Design and Development
EnrichPlatform
Talend Studio

In this scenario, you create Spark Batch Jobs. The key components to be used are as follows:

  • tModelEncoder: several tModelEncoder components are used to transform given SMS text messages into feature sets.

  • tRandomForestModel: it analyzes the features incoming from tModelEncoder to build a classification model that understands what a junk message or a normal message could look like.

  • tClassify: in a new Job, it applies this classification model to process a new set of SMS text messages to classify the spam and the normal messages. In this scenario, the result of this classification is used to evaluate the accuracy of the model, since the classification of the messages processed by tClassify is already known and explicitly marked.

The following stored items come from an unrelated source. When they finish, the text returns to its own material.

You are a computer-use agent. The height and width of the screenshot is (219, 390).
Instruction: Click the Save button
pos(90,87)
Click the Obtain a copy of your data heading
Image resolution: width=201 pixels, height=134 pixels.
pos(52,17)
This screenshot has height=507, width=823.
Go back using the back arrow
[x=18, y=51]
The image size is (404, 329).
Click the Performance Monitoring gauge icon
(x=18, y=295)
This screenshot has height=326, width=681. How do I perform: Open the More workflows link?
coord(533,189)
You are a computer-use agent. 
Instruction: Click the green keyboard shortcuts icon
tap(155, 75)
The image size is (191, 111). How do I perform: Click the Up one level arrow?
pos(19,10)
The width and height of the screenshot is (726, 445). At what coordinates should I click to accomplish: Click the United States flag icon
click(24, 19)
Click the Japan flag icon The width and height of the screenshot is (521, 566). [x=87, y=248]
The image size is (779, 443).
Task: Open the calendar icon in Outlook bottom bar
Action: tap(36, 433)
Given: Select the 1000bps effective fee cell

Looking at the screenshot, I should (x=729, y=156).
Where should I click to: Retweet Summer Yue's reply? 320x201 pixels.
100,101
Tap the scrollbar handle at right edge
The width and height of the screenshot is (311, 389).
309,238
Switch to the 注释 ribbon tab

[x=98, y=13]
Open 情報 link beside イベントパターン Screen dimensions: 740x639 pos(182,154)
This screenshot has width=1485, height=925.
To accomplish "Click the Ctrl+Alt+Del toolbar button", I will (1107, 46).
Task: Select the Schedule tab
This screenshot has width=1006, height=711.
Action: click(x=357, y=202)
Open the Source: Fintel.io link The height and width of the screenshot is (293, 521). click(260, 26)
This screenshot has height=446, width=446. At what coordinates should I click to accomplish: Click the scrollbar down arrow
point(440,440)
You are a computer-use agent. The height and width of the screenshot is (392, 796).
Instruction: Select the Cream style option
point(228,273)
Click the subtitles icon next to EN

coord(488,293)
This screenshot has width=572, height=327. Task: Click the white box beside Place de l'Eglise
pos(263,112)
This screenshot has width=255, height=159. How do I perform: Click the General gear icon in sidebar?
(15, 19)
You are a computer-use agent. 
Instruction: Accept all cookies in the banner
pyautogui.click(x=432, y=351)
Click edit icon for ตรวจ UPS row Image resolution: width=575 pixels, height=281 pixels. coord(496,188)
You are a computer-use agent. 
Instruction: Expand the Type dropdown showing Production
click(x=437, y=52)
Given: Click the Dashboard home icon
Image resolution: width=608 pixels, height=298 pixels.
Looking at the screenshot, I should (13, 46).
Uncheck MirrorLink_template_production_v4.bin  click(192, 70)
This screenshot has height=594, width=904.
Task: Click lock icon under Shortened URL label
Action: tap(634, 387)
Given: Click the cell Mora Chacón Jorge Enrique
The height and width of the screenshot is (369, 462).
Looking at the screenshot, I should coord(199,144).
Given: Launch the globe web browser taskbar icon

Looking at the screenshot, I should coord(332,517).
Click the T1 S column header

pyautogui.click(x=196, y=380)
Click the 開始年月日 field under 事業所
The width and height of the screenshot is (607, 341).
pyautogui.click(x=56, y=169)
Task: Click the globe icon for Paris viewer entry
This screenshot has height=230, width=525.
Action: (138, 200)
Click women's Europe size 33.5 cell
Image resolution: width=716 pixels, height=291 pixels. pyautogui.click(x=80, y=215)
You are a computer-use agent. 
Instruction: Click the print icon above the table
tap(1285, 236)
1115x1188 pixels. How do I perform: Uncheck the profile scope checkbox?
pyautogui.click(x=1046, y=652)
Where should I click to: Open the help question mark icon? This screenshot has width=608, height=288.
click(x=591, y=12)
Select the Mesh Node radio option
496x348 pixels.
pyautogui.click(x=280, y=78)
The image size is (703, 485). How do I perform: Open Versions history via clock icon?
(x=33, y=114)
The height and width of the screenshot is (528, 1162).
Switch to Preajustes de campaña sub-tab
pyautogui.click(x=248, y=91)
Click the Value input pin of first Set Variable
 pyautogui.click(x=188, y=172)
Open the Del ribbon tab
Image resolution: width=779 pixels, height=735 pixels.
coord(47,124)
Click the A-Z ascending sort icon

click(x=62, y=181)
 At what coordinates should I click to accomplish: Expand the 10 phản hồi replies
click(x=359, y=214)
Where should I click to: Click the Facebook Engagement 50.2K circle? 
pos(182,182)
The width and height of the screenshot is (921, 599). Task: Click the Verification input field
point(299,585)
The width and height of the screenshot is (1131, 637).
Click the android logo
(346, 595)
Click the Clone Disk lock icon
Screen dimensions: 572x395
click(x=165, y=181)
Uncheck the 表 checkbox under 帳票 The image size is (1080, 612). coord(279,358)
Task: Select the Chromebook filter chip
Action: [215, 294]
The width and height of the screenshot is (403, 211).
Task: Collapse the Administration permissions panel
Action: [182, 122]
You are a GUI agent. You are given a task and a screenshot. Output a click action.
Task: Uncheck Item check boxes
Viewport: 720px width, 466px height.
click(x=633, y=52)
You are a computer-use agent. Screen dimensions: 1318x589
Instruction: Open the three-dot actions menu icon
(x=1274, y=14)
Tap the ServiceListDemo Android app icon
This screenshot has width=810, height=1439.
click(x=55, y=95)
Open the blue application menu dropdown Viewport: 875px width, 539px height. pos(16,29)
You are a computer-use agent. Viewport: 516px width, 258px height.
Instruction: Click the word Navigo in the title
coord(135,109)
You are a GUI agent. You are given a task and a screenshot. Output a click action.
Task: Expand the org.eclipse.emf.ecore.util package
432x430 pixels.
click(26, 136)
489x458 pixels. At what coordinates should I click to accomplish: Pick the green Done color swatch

  • A configuration component such as tHDFSConfiguration in each Job: this component is used to connect to the file system to which the jar files dependent on the Job are transferred during the execution of the Job.

    This file-system-related configuration component is required unless you run your Spark Jobs in the Local mode.

Prerequisites:

  • Two sets of SMS text messages: one is used to train classification models and the other is used to evaluate the created models. You can download the train set from trainingSet.zip and the test set from testSet.zip.

    Talend created these two sets out of the dataset downloadable from https://archive.ics.uci.edu/ml/datasets/SMS+Spam+Collection, by using this dataSet_preparation Job to add 3 feature columns (number of currency symbols, number of numeric values and number of exclamation marks) to the raw dataset and proportionally split the dataset.

    An example of the junk messages reads as follows:

    Free entry in 2 a wkly comp to win FA Cup final tkts 21st May 2005. Text FA to 87121 to receive entry question(std txt rate)T&C's apply 08452810075over18's

    An example of the normal messages reads as follows:

    Ahhh. Work. I vaguely remember that! What does it feel like? Lol

    Note that the new features added to the raw dataset were discovered as the result of the observation of the junk messages used specifically in this scenario (these junk messages often contain prices and/or exclamation marks) and so cannot be generalized for whatever junk messages you want to analyze. In addition, the dataset was randomly split into two sets and used as is but in a real-world practice, you can continue to preprocess them using many different methods such as dataset balancing in order to better train your classification model.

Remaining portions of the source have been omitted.